_What the exercise asks_:
Leave out the pictures and transcribe every entry below exactly.

_Data for processing_:
==*==

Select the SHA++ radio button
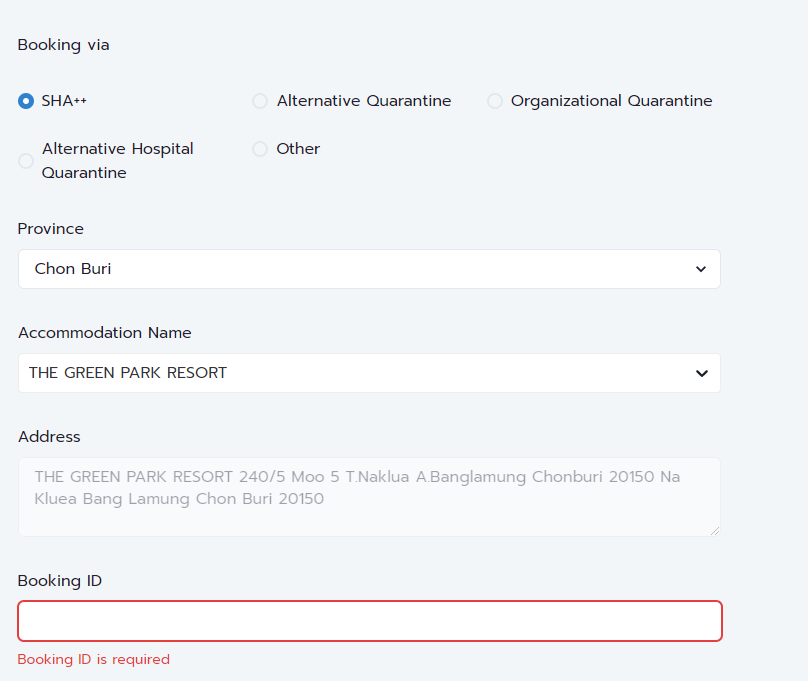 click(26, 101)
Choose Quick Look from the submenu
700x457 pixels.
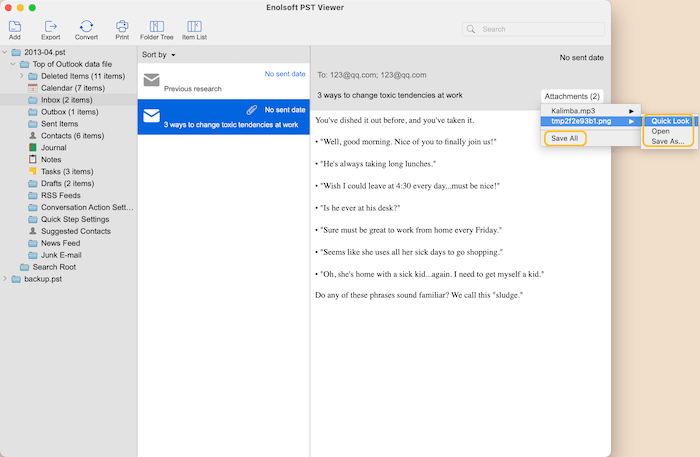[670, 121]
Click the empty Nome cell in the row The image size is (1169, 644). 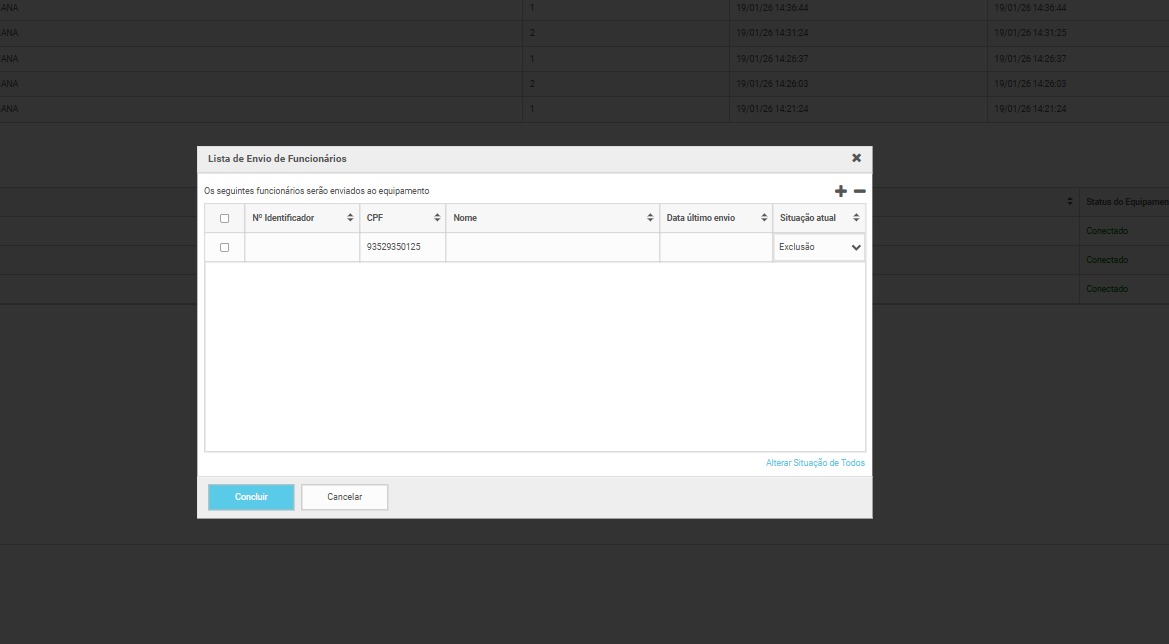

==*==

_Answer space_:
Select the SHA++ radio button
 click(26, 101)
Choose Quick Look from the submenu
700x457 pixels.
[670, 121]
Click the empty Nome cell in the row The image size is (1169, 644). 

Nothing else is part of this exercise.